■ WHAT THE TASK ASKS ■
Copy out verbatim the entries from the line containing "Describe the element" through the end of the entries, with nothing else.

═══ GIVEN INFORMATION ═══

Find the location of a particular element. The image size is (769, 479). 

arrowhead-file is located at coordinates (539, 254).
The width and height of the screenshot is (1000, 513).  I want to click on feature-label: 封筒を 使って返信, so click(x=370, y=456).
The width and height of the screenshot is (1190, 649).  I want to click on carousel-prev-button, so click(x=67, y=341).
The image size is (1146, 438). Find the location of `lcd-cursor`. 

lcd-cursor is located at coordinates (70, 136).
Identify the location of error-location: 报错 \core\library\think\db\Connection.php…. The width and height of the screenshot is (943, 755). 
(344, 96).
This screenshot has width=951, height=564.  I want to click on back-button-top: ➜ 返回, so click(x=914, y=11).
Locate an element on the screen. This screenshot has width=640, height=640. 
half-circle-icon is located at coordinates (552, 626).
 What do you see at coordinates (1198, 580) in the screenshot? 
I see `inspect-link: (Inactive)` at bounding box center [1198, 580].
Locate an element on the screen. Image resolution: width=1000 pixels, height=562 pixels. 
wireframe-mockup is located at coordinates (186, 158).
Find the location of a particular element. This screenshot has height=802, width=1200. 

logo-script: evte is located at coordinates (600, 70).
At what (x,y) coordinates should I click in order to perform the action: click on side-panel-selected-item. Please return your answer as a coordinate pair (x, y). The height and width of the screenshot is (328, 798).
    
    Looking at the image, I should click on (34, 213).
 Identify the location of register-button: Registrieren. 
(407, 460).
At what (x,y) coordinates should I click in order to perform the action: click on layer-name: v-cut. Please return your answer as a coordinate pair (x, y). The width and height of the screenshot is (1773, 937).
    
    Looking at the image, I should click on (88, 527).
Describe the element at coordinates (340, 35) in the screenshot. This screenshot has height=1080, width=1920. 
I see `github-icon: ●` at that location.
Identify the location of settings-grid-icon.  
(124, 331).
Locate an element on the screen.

═══

■ TASK ANSWER ■
Describe the element at coordinates (340, 35) in the screenshot. This screenshot has height=1080, width=1920. 
I see `github-icon: ●` at that location.
Identify the location of settings-grid-icon.  
(124, 331).
Locate an element on the screen.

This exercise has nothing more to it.